My take on this has not changed from 2009, as is evident from my January 21 post in the blog Comarow on Quality, which preceded Second Opinion. Here's an excerpt from what I wrote then:
In hospitals, cost data is generated in a looking-glass world. Statements received by patients show how much the hospital charged the insurer, Medicare, or other payer for care, how much the hospital received, and how much the patient must pay. The total of those charges equals the sum of individual charges for each procedure, test, drug, and gauze pad. These figures, in turn, are plucked from the Chargemaster, a 3M tool used by almost all hospitals.

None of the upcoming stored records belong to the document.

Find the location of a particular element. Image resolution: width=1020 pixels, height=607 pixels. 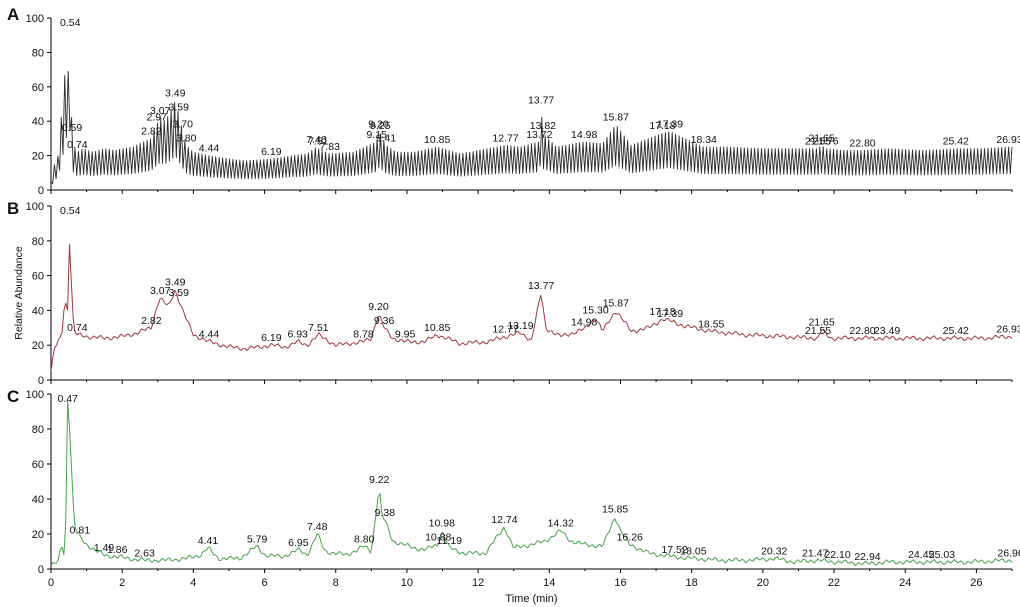

panel-label: A is located at coordinates (13, 14).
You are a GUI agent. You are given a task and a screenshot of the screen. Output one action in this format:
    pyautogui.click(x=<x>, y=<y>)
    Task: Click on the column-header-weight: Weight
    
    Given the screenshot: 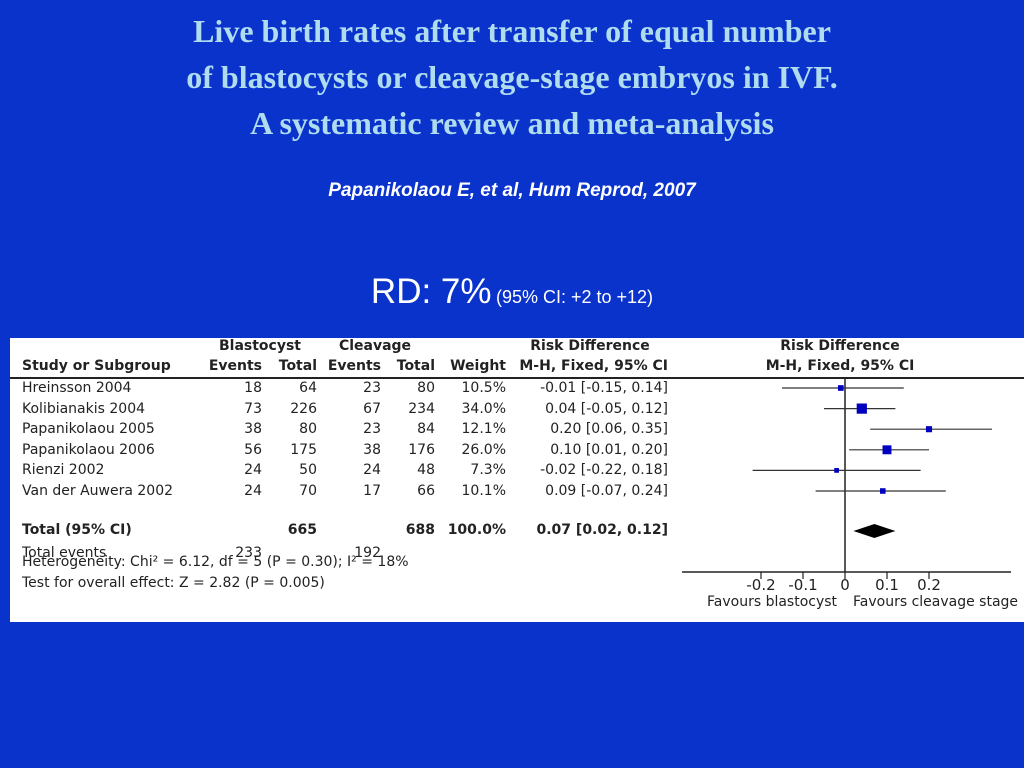 What is the action you would take?
    pyautogui.click(x=478, y=366)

The total charges — call them the list or sticker price — has almost no basis in reality. For the most part, the only patients billed for the full list price are those who are admitted through the ER and are uninsured. Of course, the hospital doesn't expect such patients to pay more than a fraction of the bill. All or most of the charges are written off.
Hospitals don't expect insurers to cough up the list price, either. The average national hospital charges for a knee replacement under Medicare came to more than $38,000 in 2007. Medicare paid an average of less than $12,000. It is almost impossible to know what commercial insurers pay hospitals; such arrangements are the product of intense negotiation and vary considerably depending on the hospital, the insurer and economic factors such as location and competition.
Do uninsured patients have any leverage to bargain over their bill? "If somebody came in and said, 'I can't pay full freight,' we would work with them and very likely they would be charged an amount not much different than we would receive from third-party payers," a hospital executive in New York told me. The sum, he said, would be determined by their financial and credit status and payment arrangement. "Do they have a credit card? How much can they pay up front? How good a credit risk are they? We're not going to try to charge them the last dollar."
I don't think the hospital is unique, and I'm not sure how well the new transparency movement to open up procedure and other costs to consumers really measures up. When I checked a couple of pricing sites offered by health insurers to members, the figures I saw were list-price charges. They don't necessarily have much to do with what a provider gets, or what a patient pays.
To solve healthcare problems, we need to measure them first. But with a bunch of you-pick-'em yardsticks for measuring "costs," how can we possibly know how large they are, or the true savings from reducing them?